The League of Universal Monarchies: Global History, Ancient History and a World History of Pre-colonial Societies
Prof. Peter Fibiger Bang (U Copenhagen)
|Date||Wednesday, 17 May 2017, 5:15 pm – 6:45 pm|
|Location||SFB 1199 | Strohsackpassage | Nikolaistraße 6-10 | 5th floor | 04109 Leipzig|
Global history must become ancient history! This is a simple claim and it is the claim of this talk. As a discipline, world history has gone through an explosive development since the 1980s. Old interpretative models, developed during the heyday of European colonialism, have become increasingly inadequate to make sense of our present world order and new ways of understanding have been explored. As part of this process there has been a rush to the study of global connections in order to overcome Eurocentrism. Yet, most of what is studied under this agenda depends, paradoxically, on the global web of linkages produced by European imperialism. This talk advocates a different strategy. The universal monarchies, spanning their power across Eurasia from the Achaemenids till the dawn of colonialism, offer an alternative framework and a vision of history which goes well beyond an experience essentially shaped by European predominance. The task of world history should not so much be to write European domination out of existence, but to place it in context and reveal just how short-lived the era when Europe could claim to control the world and looked like the centre of historical development was. But before that time, history converged on other things. One of the most significant of these convergences was the trend towards the formation of vast universal empires. To become truly global, world history needs an ancient and precolonial history.
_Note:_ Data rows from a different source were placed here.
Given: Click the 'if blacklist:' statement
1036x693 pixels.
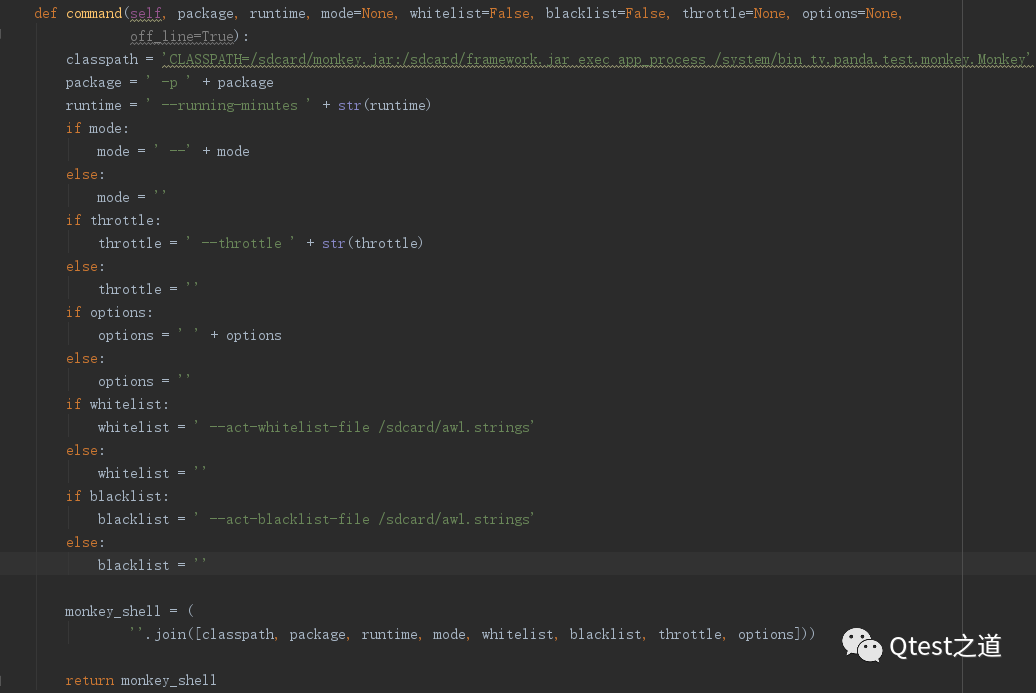Looking at the screenshot, I should tap(117, 496).
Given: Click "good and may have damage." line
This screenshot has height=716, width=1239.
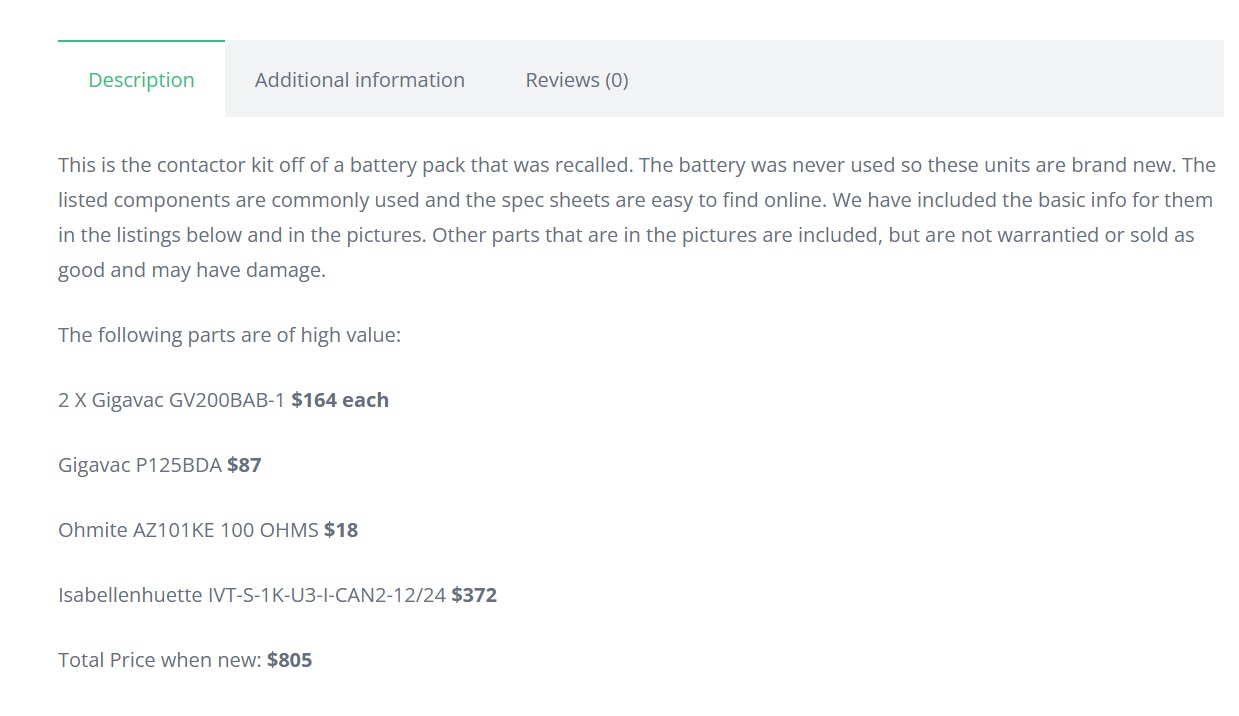Looking at the screenshot, I should 192,270.
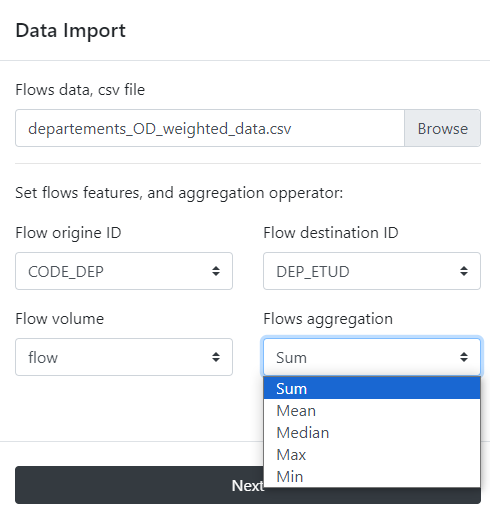Click the arrows icon on Sum select
The image size is (490, 512).
(464, 357)
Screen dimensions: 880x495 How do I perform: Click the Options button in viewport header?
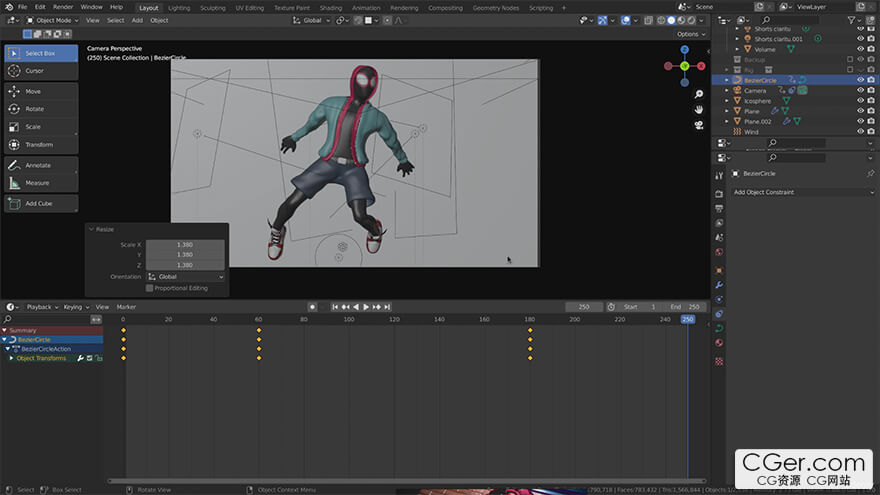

Prof. Peter Fibiger Bang (U Copenhagen, Denmark)
Peter Fibiger Bang is an associate professor at the Saxo Institute, University of Copenhagen. His research is situated at the interface of ancient and world history. He focuses his research on exploring historical comparisons between the Roman and other pre-colonial land-empires, especially the Mughal Empire of India, looking for new ways of conceptualizing the anatomy of Roman power. Topics include taxation and tribute, patrimonial lordship and the notion of Universal Empire, cosmopolitan high-culture, as well as trade and economy.